Backup Complete Restrictive website with wget

Friday 15th, Jul, 2016 | #PHP #Playground

GNU Wget (or just Wget, formerly Geturl) is a computer program that retrieves content from web servers. It is part of the GNU Project. Its name is derived from World Wide Web and get.

It supports downloading via the HTTP, HTTPS, and FTP protocols. Its features include recursive download, conversion of links for offline viewing of local HTML, and support for proxies. It appeared in 1996, coinciding with the boom of popularity of the Web, causing its wide use among Unix users and distribution with most major Linux distributions.
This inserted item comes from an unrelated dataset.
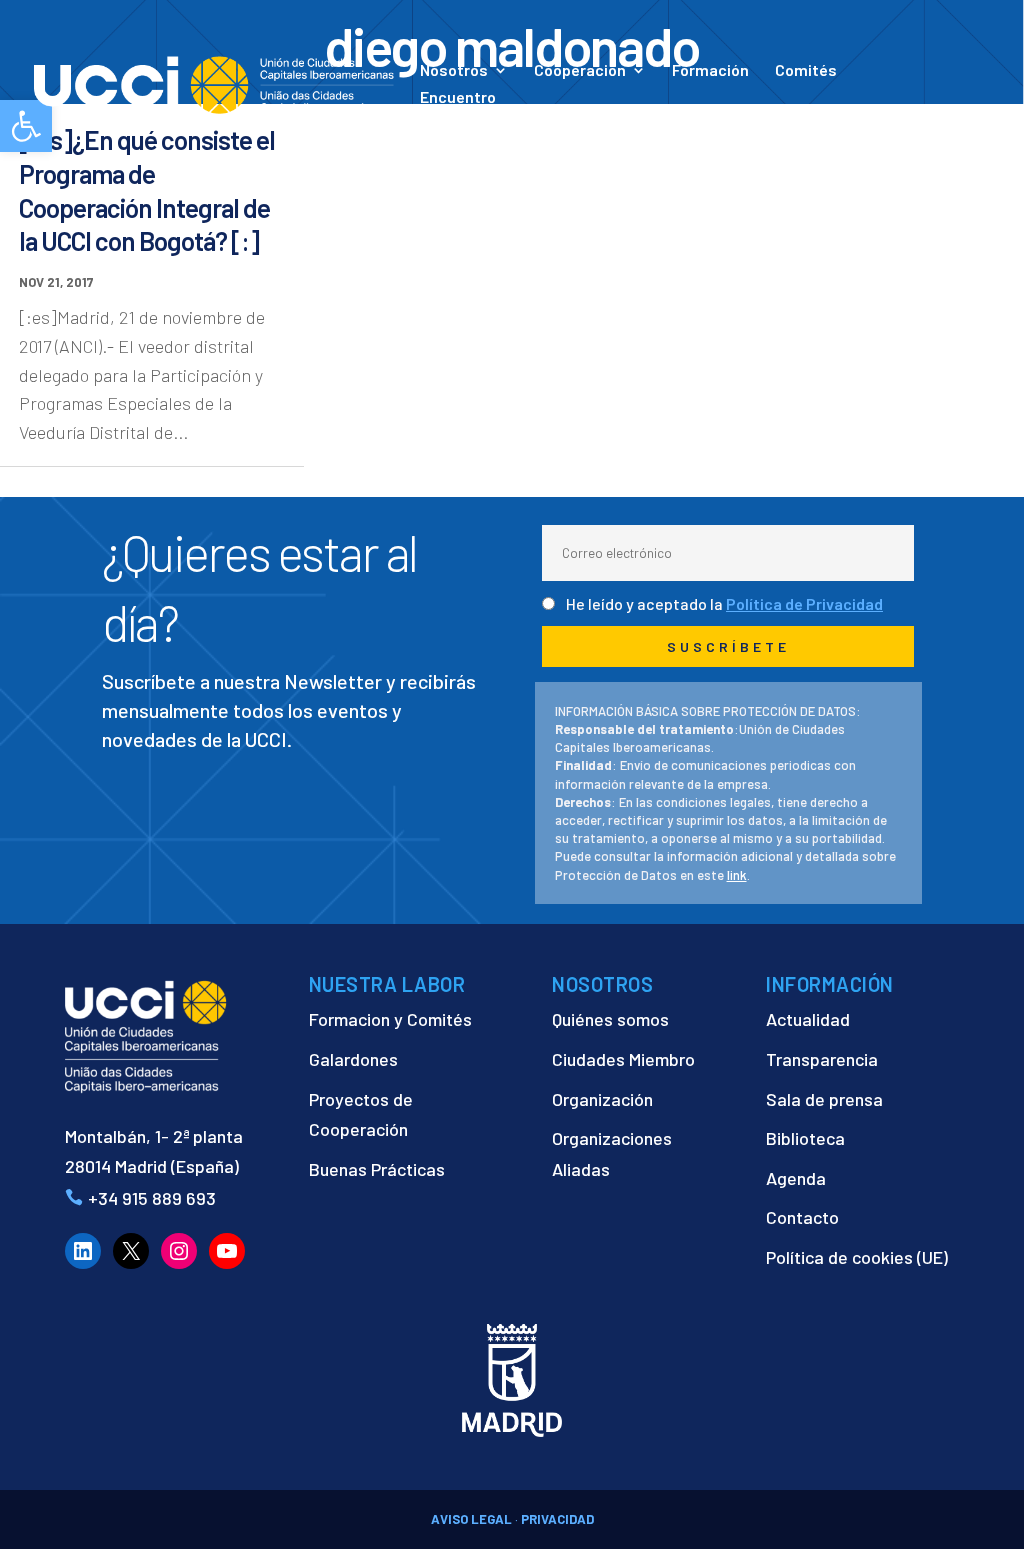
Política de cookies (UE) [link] (857, 1257)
Written in portable C, Wget can be easily installed on any Unix-like system and has been ported to many environments, including Microsoft Windows, Mac OS X, OpenVMS, HP-UX, MorphOS and AmigaOS. Since version 1.14 Wget has been able to save its output in the web archiving standard WARC format.[3]

Wget for Downloading Restricted Content Wget can be used for downloading content from sites that are behind a login screen or ones that check for the HTTP referer and the User Agent strings of the bot to prevent screen scraping.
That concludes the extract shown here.